Jack Welch, ex-Chairman and CEO of General Electric famously said, “If the rate of change on the outside exceeds the rate of change on the inside, the end is near.” With the technological advances in trading and risk management solutions of recent years, many companies are questioning the ability of their legacy systems to support growth plans.
Unfortunately, there are no fixed guidelines to determine the right time to replace a legacy CTRM solution but there are sure-fire signs of when a legacy CTRM system is no longer an asset to the company but instead, a liability. When should that line in the sand be drawn? When is enough, enough?
This blog explores the five signs of when it’s time to call time on your legacy CTRM solution.
1. Adapting to market changes happens… eventually
Agility and competitive edge are key to any organization’s success. So how does one remain competitive using old functionality, which in some cases is detrimental to trading and risk operations? What happens when your competitor doesn’t have this legacy problem? Infrequent software updates leave us with legacy systems, which in turn give us legacy processes: it’s the gift that keeps on giving.
Any approach that manages changes in pieces is challenging because the victories of incremental change are followed by long periods of stagnation. This approach may have served a purpose 20 years ago but the world has moved on and this ‘stop and start’ strategy simply doesn’t cut it in today’s fast-paced world.
2. Your IT budgets are taking a hit
Like maintaining an old car, the upkeep of legacy software is expensive. And guess what? It gets more expensive over time. Sustaining an outdated system requires significant resources, often with diminishing returns. Would you continually throw large chunks of your IT budget and team’s time only to risk business outage and limited functionality? That should not be the cost of doing business. Not when there are modern, flexible and enterprise-ready software alternatives available, which embrace innovation, cost savings and competitive edge.

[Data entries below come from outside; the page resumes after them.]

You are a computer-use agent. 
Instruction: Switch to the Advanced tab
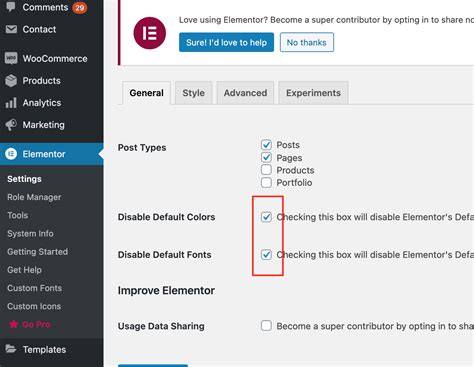[x=245, y=93]
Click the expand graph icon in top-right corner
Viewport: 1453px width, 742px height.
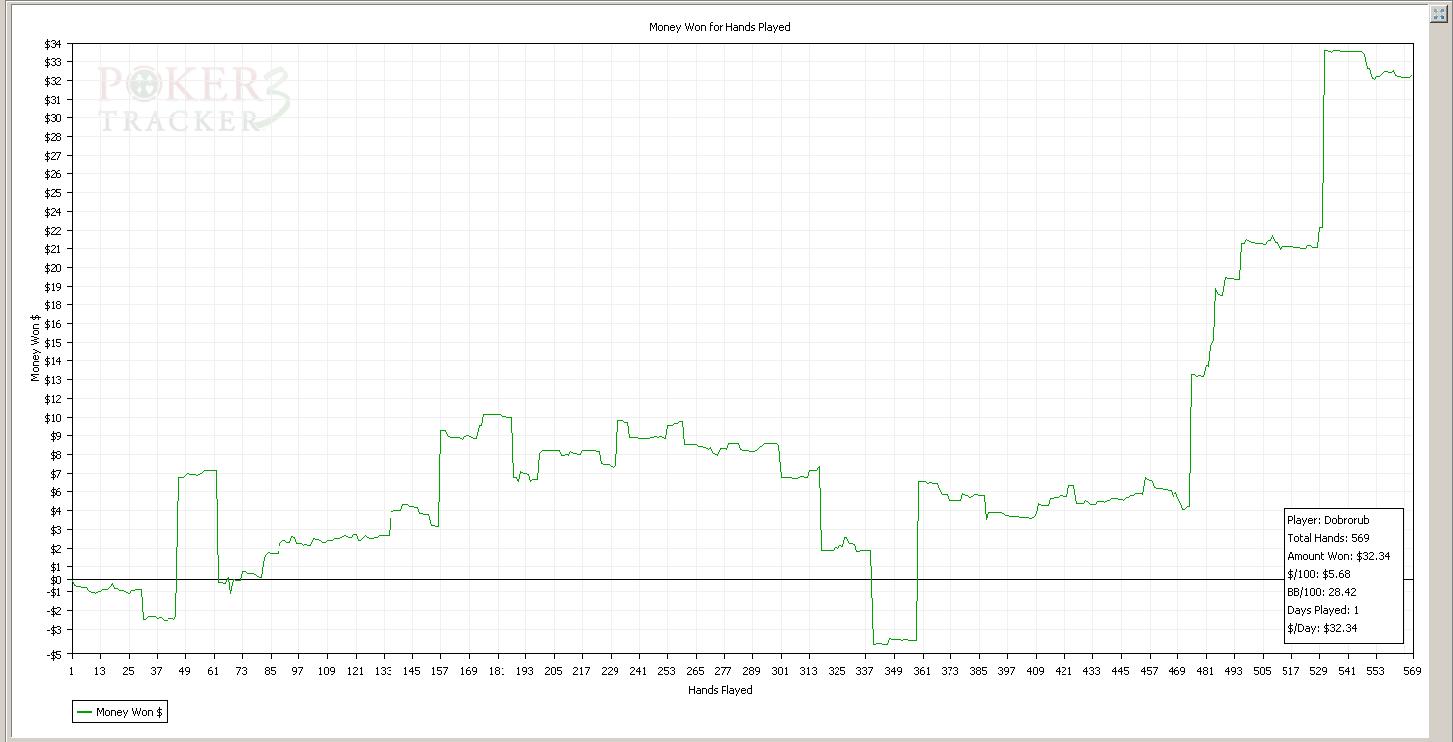pyautogui.click(x=1439, y=14)
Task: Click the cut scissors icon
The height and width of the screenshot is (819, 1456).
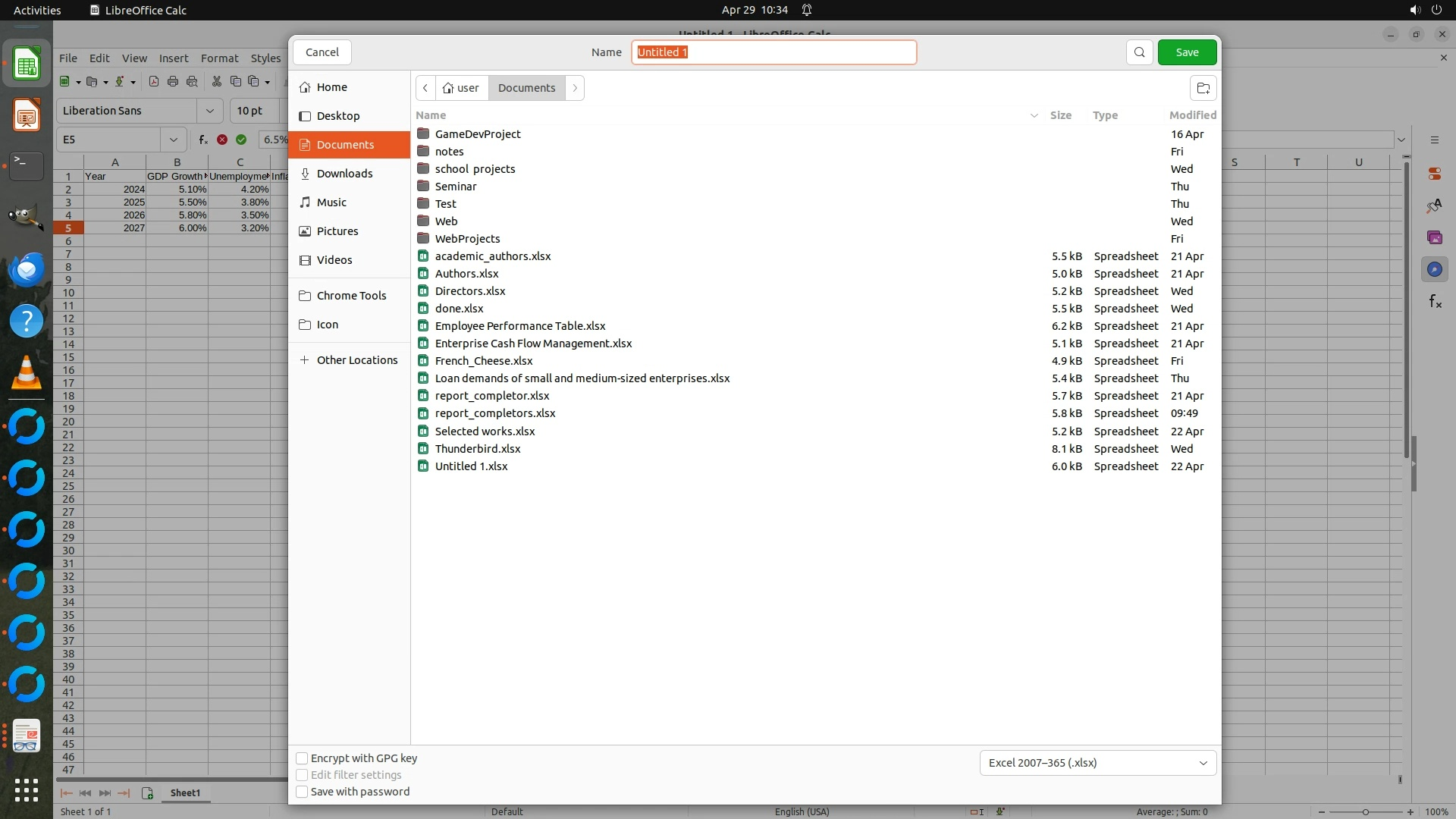Action: point(217,82)
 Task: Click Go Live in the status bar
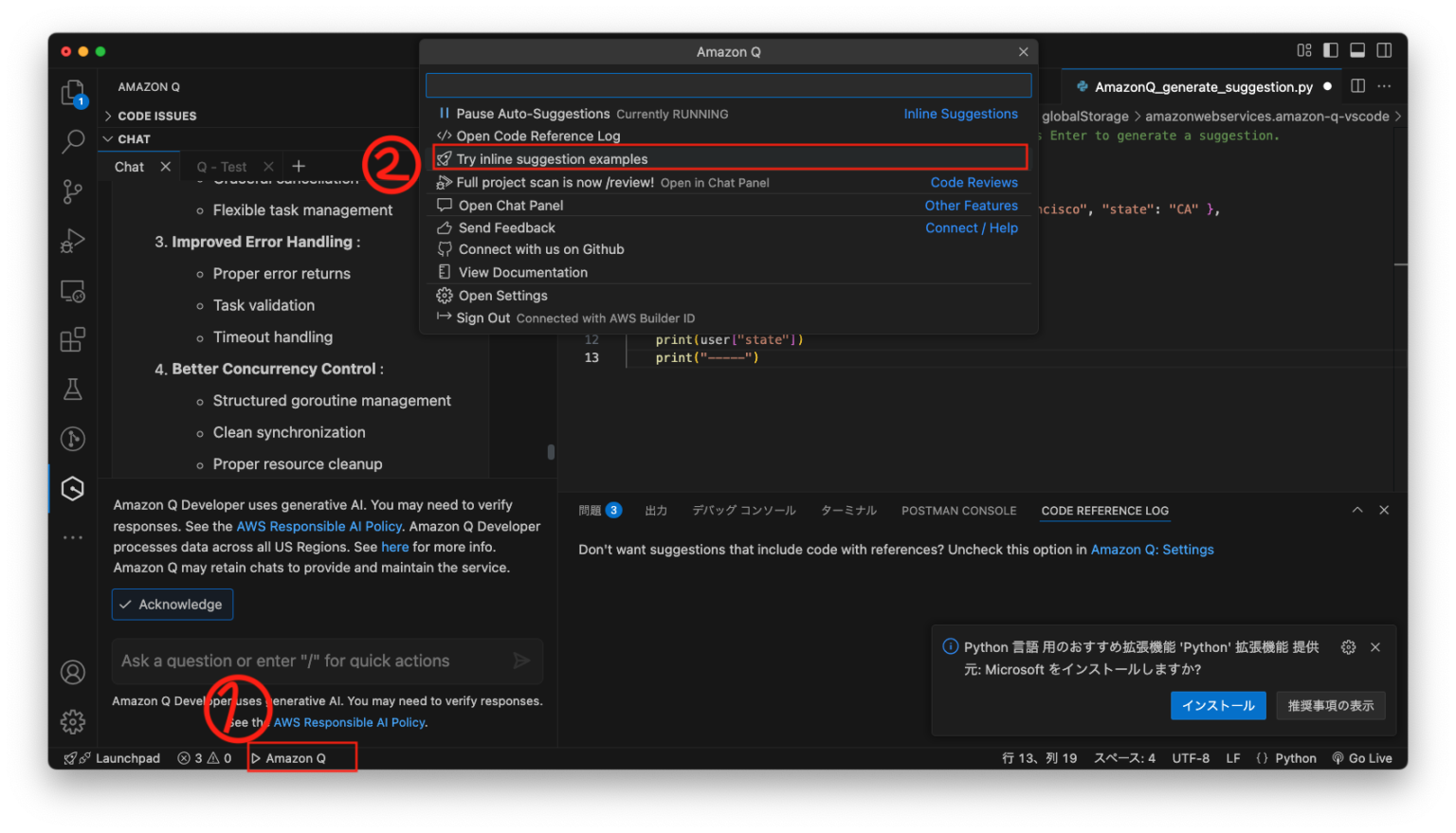point(1362,757)
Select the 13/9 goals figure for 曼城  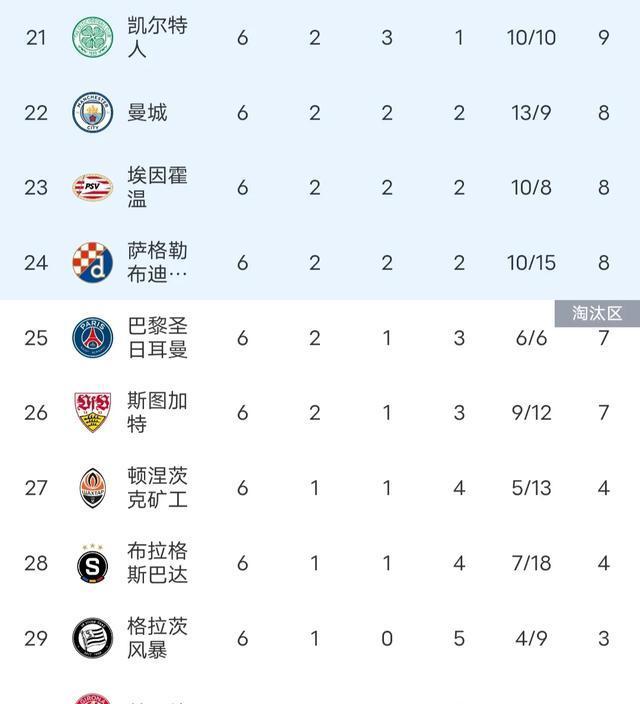pyautogui.click(x=531, y=113)
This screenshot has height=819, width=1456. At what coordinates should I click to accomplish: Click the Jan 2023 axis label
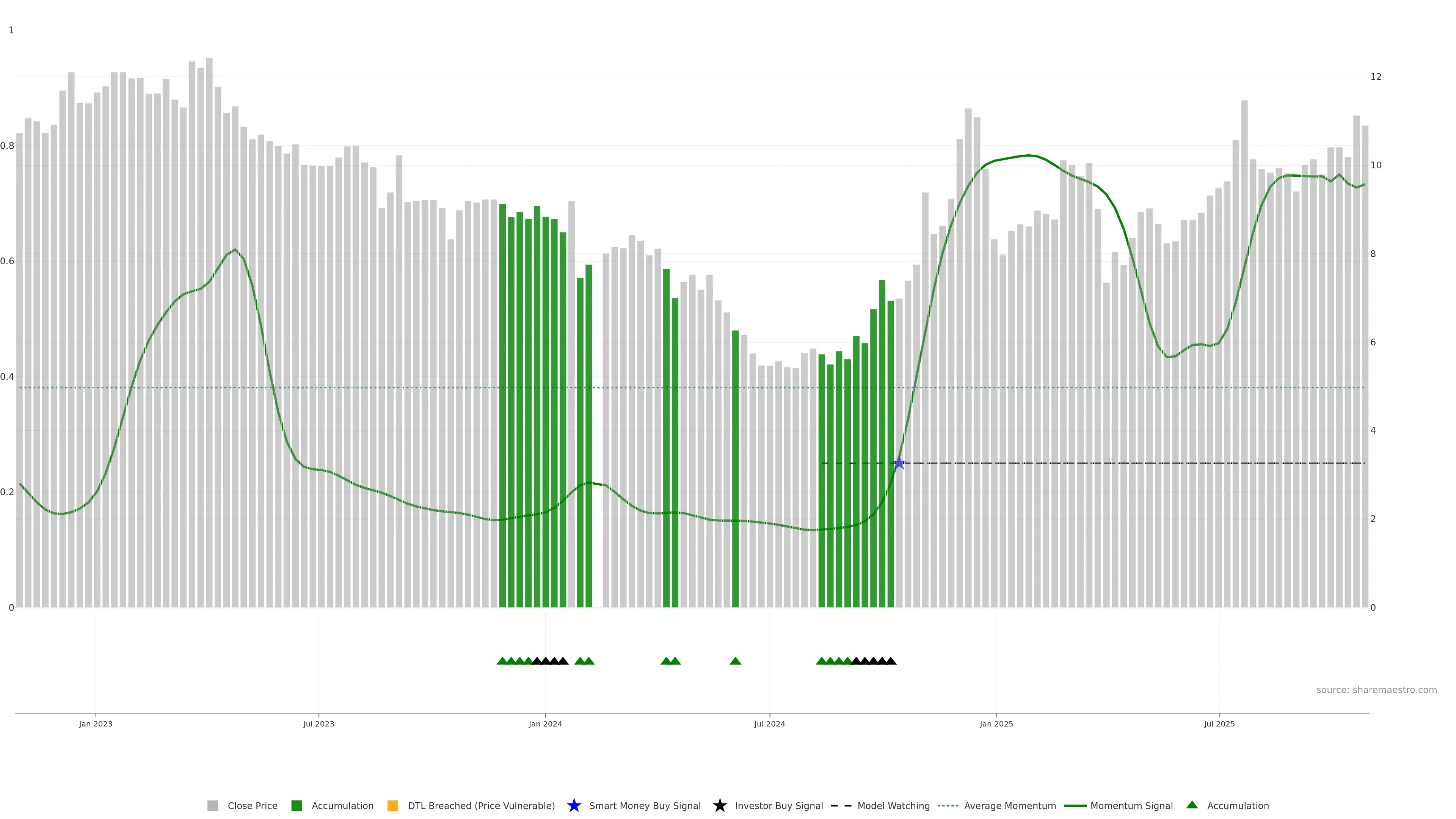point(96,724)
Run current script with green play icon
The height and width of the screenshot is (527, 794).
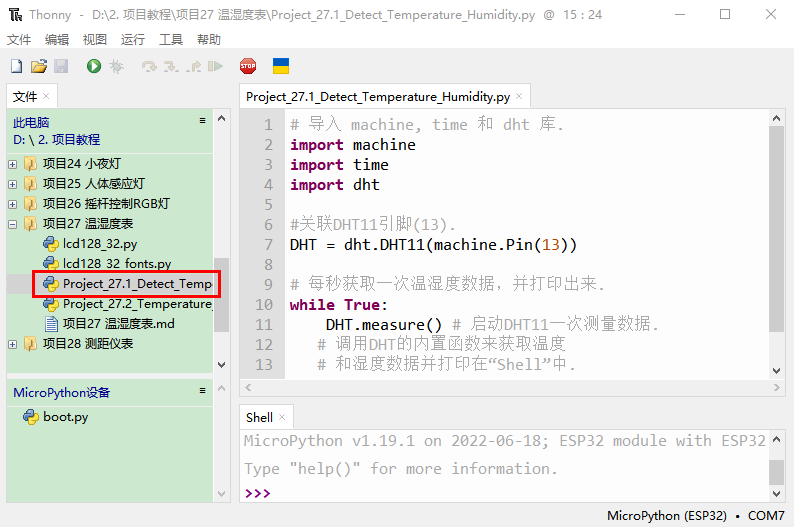click(93, 66)
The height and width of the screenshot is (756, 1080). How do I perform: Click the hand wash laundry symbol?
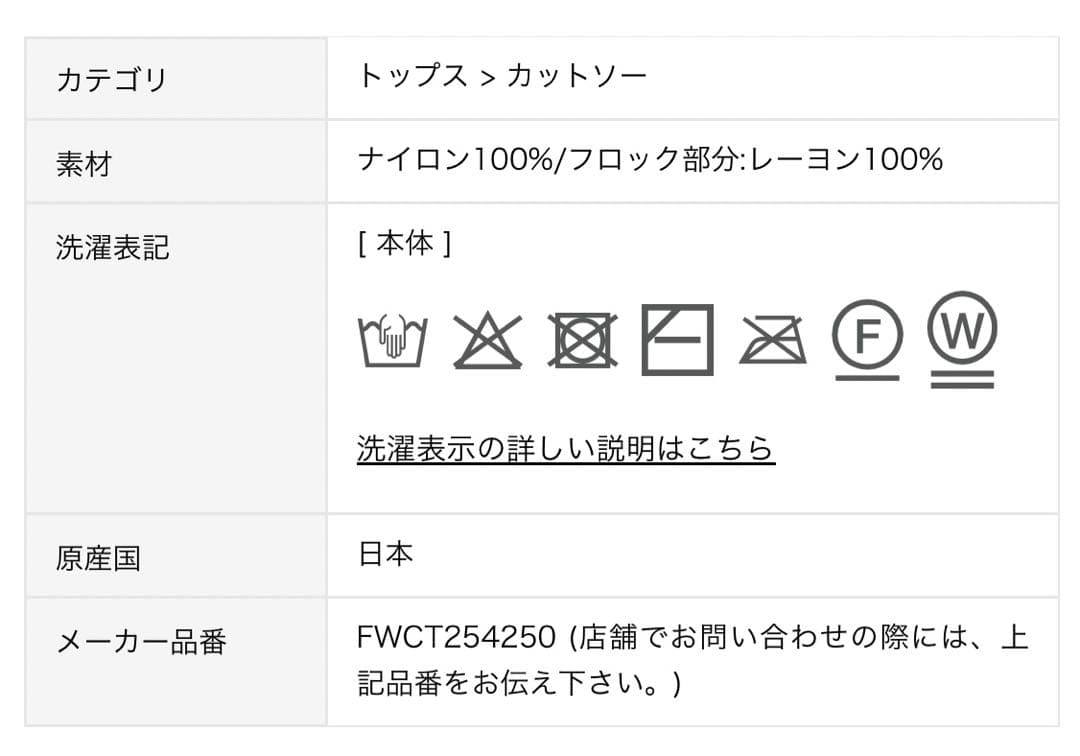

3. Your resources are feeling the pain of proprietary software
If we look at traditional CTRM solutions, they’re often large, clunky, and proprietary, making them difficult and expensive to customize. To implement bespoke changes is almost impossible without expensive, scarce resources. However, let’s say you do have the resources to manage proprietary software. Is it agile enough to scale with your business? Is remote access a given? Is data secure? And most importantly, is your business in good hands?
4. The future looks bleak
How promising does your future tech stack look? For example, does your current system integrate with the latest and greatest technologies available? Most legacy solutions were designed as siloed systems – never to integrate with another software. They were fit for purpose decades ago but as company objectives and mandates evolve, so should all the moving parts that drive organizational success.
Unaware of how prohibitive an outdated CTRM solution can be, some organizations throw good money at bad by integrating existing systems with modern solutions, which doesn’t always bode well when a system’s architecture wasn’t built to support such synergies. One potential outcome of a poor integration is the rise of data silos, crippling a department’s access to data in a streamlined manner.
5. New employees working with old solutions
How does it look when you hire a new employee and then introduce them to legacy software? What message does it send? That it’s ok to postpone today’s concerns and face them in the future because old habits and systems can (just about) do the job?
CTRM as a Service delivers all the functionality of a legacy solution without the limitations and costs. Modern technology drives continuous improvements and system updates without compromising business continuity. More companies are turning to cloud native alternatives because adoption and customization are smoother and available on an on-demand basis, making a cloud native CTRM solution invaluable to a company’s growth and longevity.